Learn more about Hill Top Farm


Visitors to the Lake District can visit Hill Top Farm, which is preserved as Beatrix Potter left it, and experience a slice of the life she loved so much. In Hawkshead, in what used to be Beatrix’s husband’s office, you can visit the Beatrix Potter Gallery where they have annual exhibitions of Beatrix’s original illustrations and drawings. In Windermere, you can find The World of Beatrix Potter—an immersive (if somewhat cheesy and touristy) experience that begins with a little film that introduces visitors to Beatrix and Peter Rabbit and ends with a walk through a Lake District-inspired landscape recreation dotted with readers’ favorite Beatrix Potter characters.


Learn more about the Beatrix Potter Gallery and The World of Beatrix Potter


Other literary greats, while not making the Lake District their permanent residence, have traveled to, enjoyed, and felt inspired by the region’s beauty and atmosphere.

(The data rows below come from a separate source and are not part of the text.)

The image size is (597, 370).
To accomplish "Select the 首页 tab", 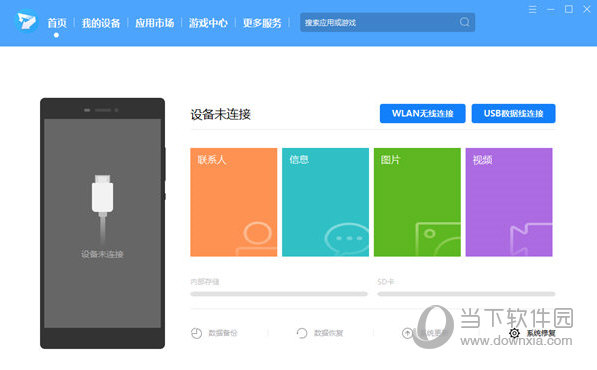I will click(57, 23).
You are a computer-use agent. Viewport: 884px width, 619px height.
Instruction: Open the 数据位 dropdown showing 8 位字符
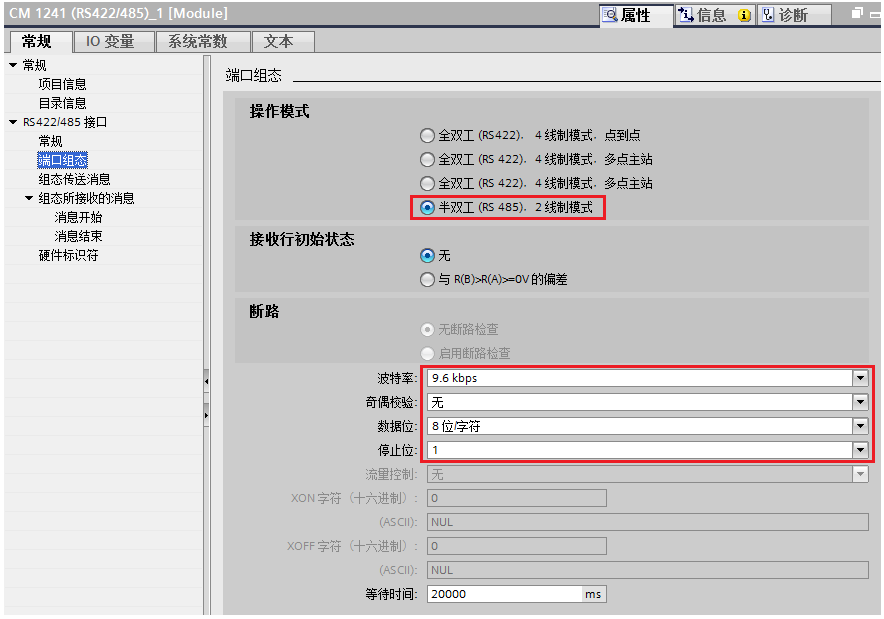pyautogui.click(x=859, y=426)
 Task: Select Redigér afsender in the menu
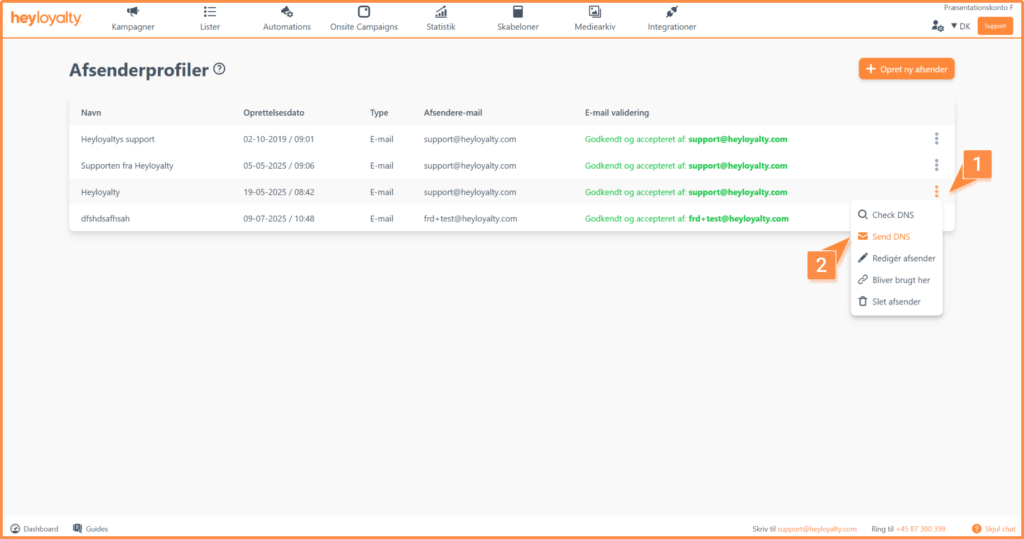click(903, 258)
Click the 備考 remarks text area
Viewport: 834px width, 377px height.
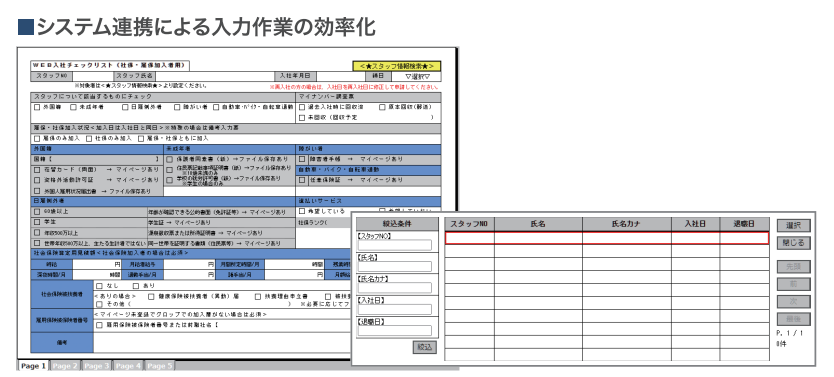tap(222, 343)
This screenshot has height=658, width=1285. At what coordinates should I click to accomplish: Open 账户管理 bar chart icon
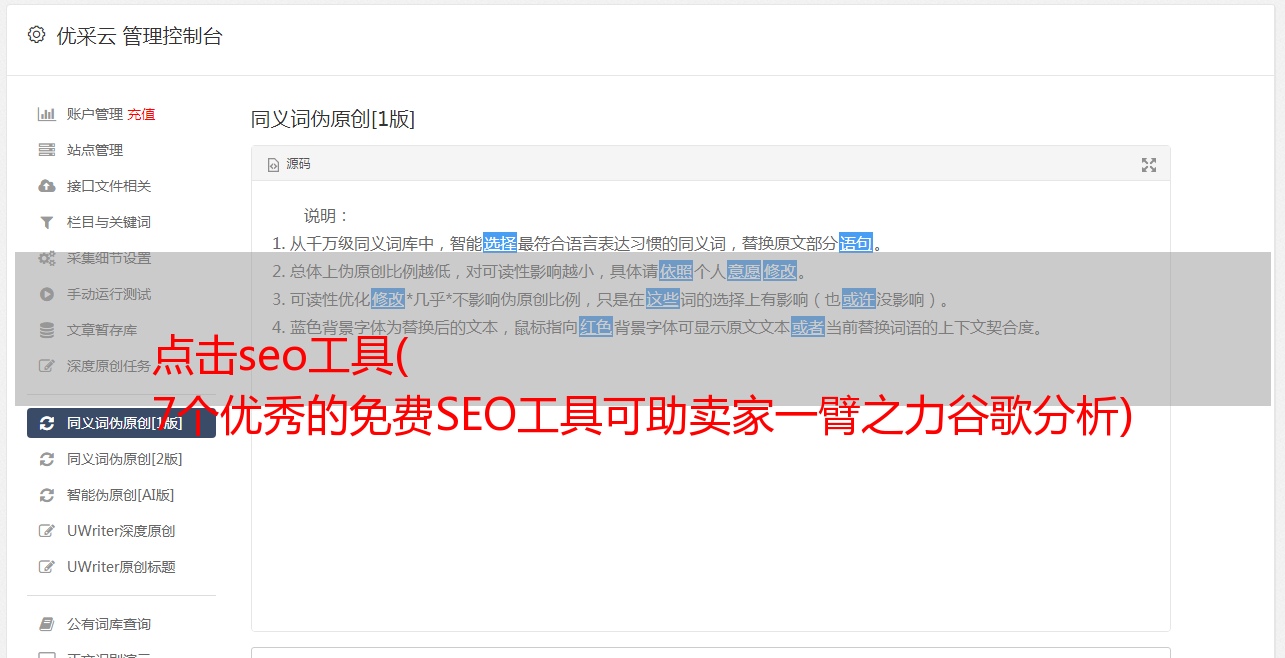tap(46, 114)
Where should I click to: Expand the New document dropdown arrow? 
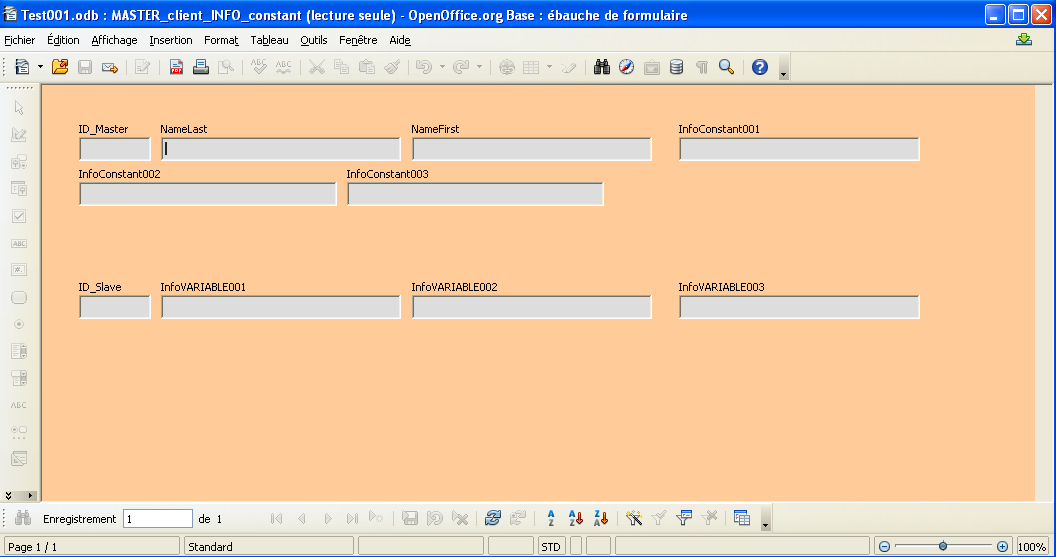pos(40,67)
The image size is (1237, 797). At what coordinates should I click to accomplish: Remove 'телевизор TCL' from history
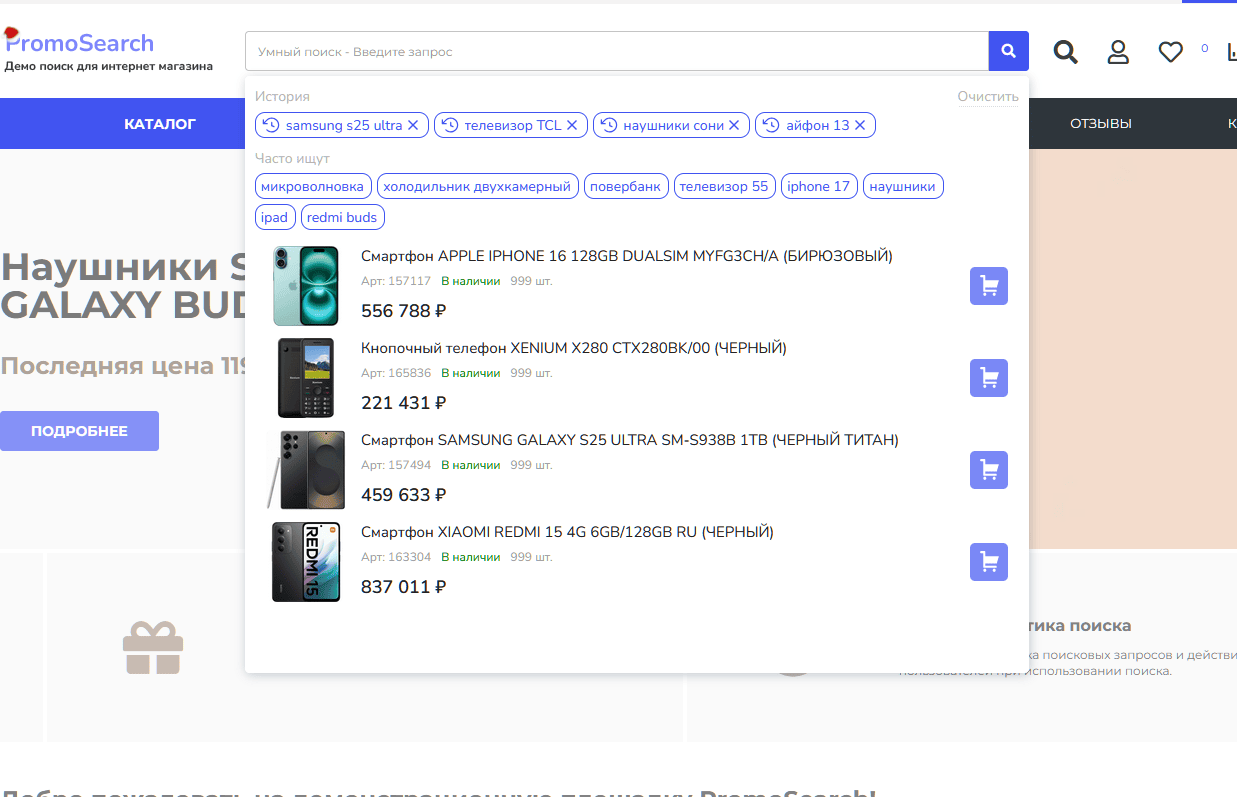pyautogui.click(x=572, y=125)
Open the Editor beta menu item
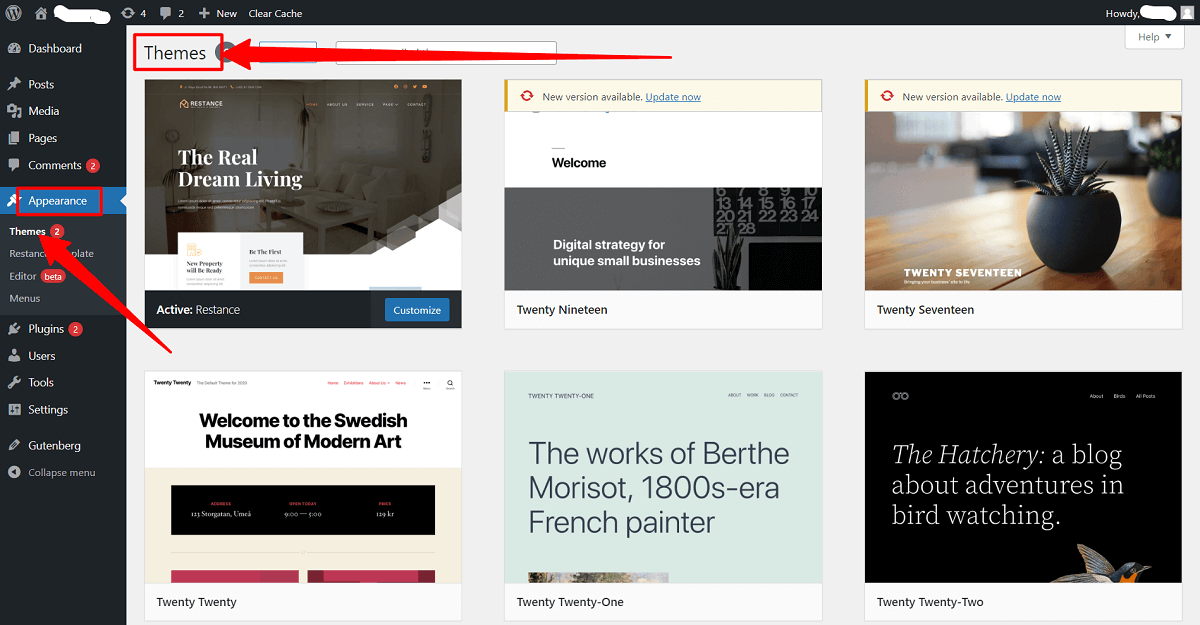Screen dimensions: 1200x625 (25, 275)

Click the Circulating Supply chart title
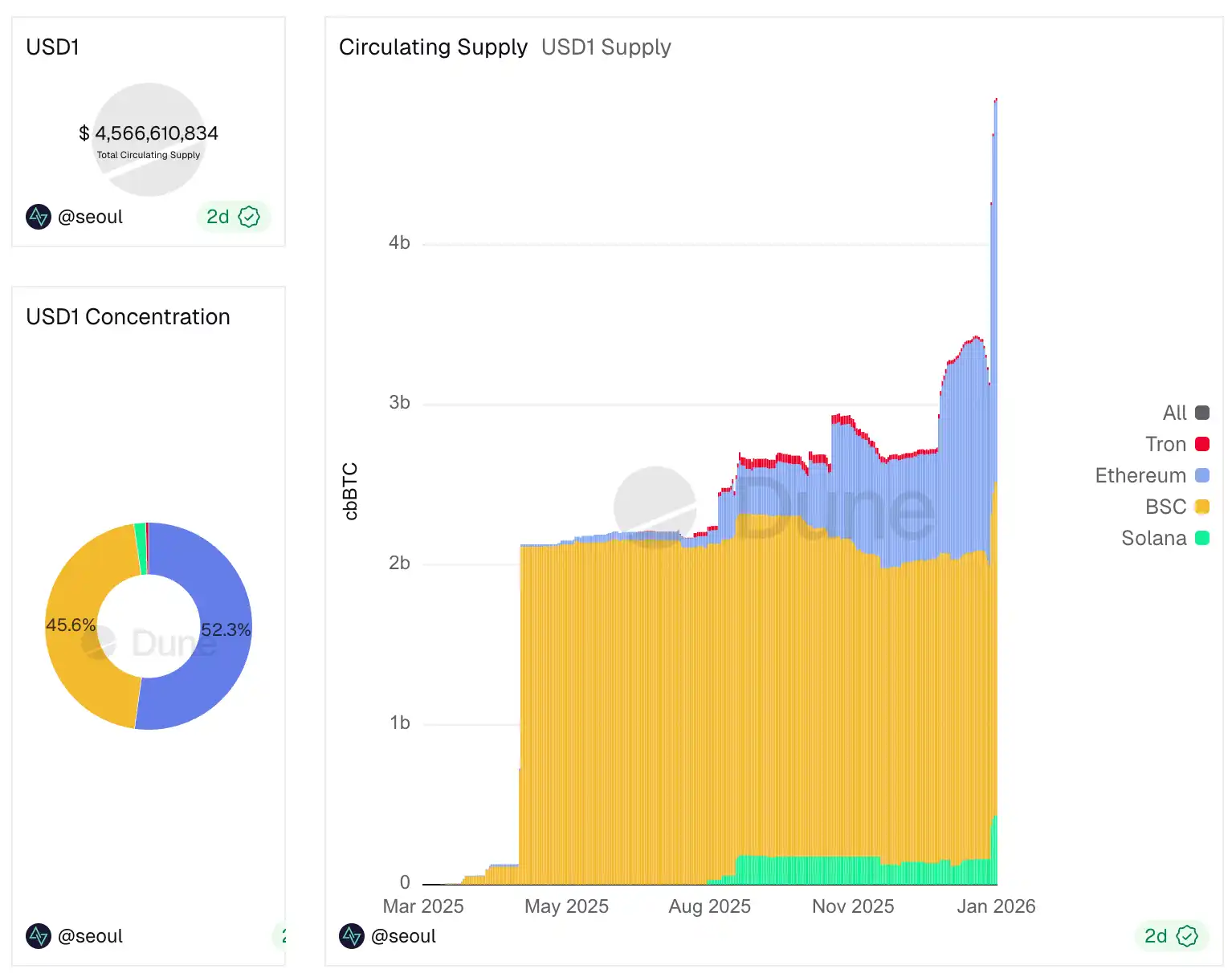(433, 47)
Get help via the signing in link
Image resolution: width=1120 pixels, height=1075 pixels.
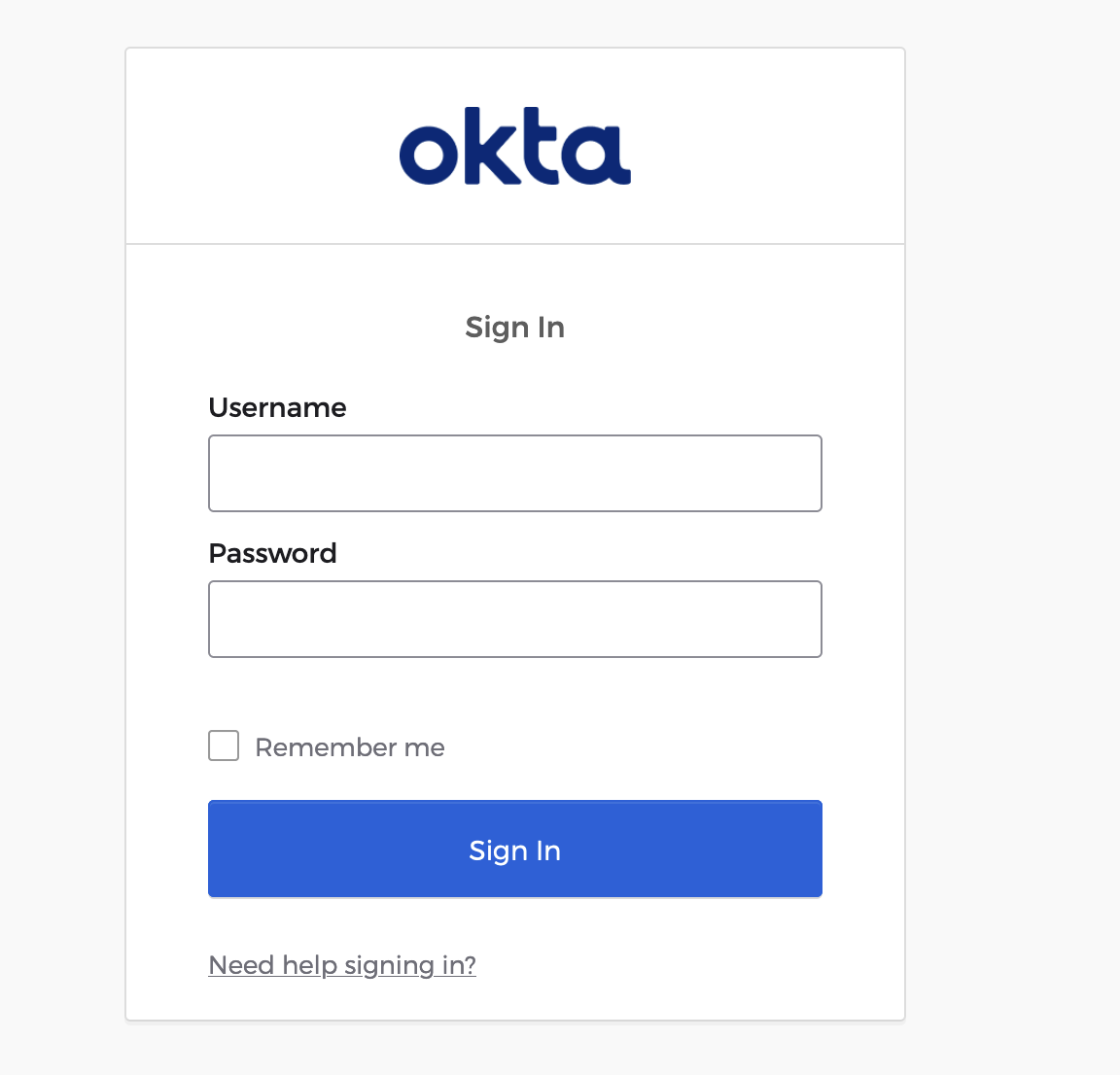(x=342, y=965)
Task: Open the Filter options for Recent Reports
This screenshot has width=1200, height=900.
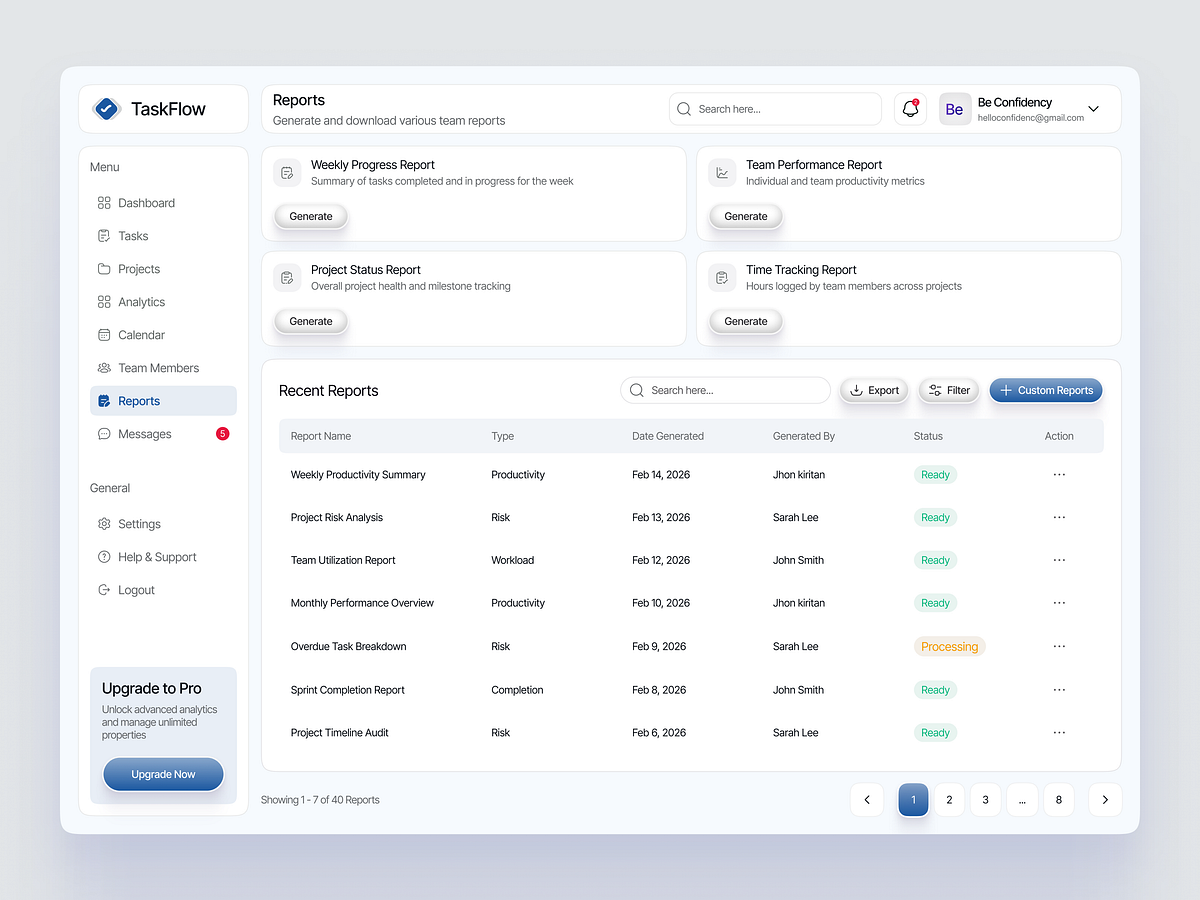Action: pos(948,390)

Such figures include Sir Walter Scott, Nathaniel Hawthorne, and more. 

Inside The Armitt Museum and Library

In Ambleside, visitors will find the Armitt Museum and Library. A unique combination of museum, library, and gallery, the Armitt was founded in 1912 by Mary Louise Armitt to showcase the intellectual and artistic pursuits of the Lake District and to provide a place for the exchange of ideas within the community. The museum has a collection of over 11,000 books focused on the social and natural history of the region as well as works by the region’s most notable names–Wordsworth, Ruskin, Harriet Martineau (social reformer and political economist), Charlotte Mason (pioneering education reformer), and more. Beatrix Potter was an early supporter of The Armitt and the museum holds a collection of her family’s books, several of her personal first editions, and over 300 botanical watercolor paintings she gifted the museum. Though not solely focused on the literary history of the Lake District, the Armitt Museum and Library is one destination visitors interested in the region’s rich intellectual and artistic history shouldn’t miss.


Learn more about the Armitt Museum and Library


The Lake District is arguably one of the most beautiful regions in all of England. If its dramatic, sweeping landscape wasn’t alluring enough, its rich literary history is enough to bring all types of readers flocking to the region. From Romantic greats to childhood favorites, there’s something for all appreciators of great, impactful literature and art to enjoy within the literary world of the Lake District. 


“Take me to the Lakes where all the poets went to die.”

-Taylor Swift, The Lakes


4 Comments

  1. March 6, 2021 / 7:34 pm

    What a great piece of work! Thanks for putting it together. Maybe someday I’ll get there. . .

    • Madison
      March 9, 2021 / 10:39 am

      Thank you so much, Mary! I’m so happy you enjoyed it! Hopefully we’ll both get there someday.

  2. March 26, 2021 / 6:12 pm

    I’m impressed by all the research that went into this. You’ve made me long to be able to make a return visit to see the places that I missed a few years ago. I don’t recall seeing the Ruskin Museum but will be making a point to include that on the next trip

    • Madison
      March 30, 2021 / 12:04 pm

      Thank you so much! What an incredible compliment it is to hear that I made you long to make a return visit. I’m glad you enjoyed the post!